For thousands of years, the human nervous system has had one overriding task: protection. Our ancestors survived because their bodies learned to react quickly to potential danger. If there was a rustle in the grass, it was safer to assume predator than breeze. Protection first, questions later.


That protective bias is still with us today. Pain is not imagined. It is biological, involving nerves, spinal cord processing, immune signalling, and brain networks for evaluating threat. But biology doesn’t just send signals, it organises them into a kind of narrative, turning past experiences into a self-help book for protection from harm.


Every person’s book is unique. Some chapters are dramatic: an injury, surgery, a frightening diagnosis. Others are quieter but no less powerful: years of stress without support, early experiences of not feeling safe, or relationships that left lasting hurt. And sometimes, healthcare itself adds heavy chapters, an alarming scan report, worst case predictions, or dismissive consultations. Each experience is written into the body’s manual for protection.


Like any self-help book, some of the advice inside is helpful: rest while healing, avoid lifting during acute injury, slow down when the body needs it. But other passages are exaggerated, outdated, or misleading: your back is fragile, pain always means damage, movement will make this worse. The nervous system does not separate helpful sentences from unhelpful ones, it reads them all as truth.

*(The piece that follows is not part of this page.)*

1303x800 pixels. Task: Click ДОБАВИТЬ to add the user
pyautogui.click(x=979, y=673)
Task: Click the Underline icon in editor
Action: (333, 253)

When followed uncritically, this manual can keep people stuck. Protection, once useful, becomes over emphasised, keeping the body tense and alert long after the threat has passed. It is like a smoke alarm that once saved the house, now ringing for toast. The alarm still works, but its story about danger has grown louder than reality.


This shift in perspective is at the heart of moving from pain management to recovery. Management implies coping with symptoms indefinitely. Recovery begins with understanding that the nervous system is not broken, but overprotective, and that its self-help book can be revised. Some chapters remain true and useful. Others can be questioned, updated, or rewritten.


At Rewrite Pain, this is where the story begins: helping clinicians and patients recognise that pain is a narrative of protection, sometimes accurate, sometimes exaggerated, always written with the intent to keep us safe.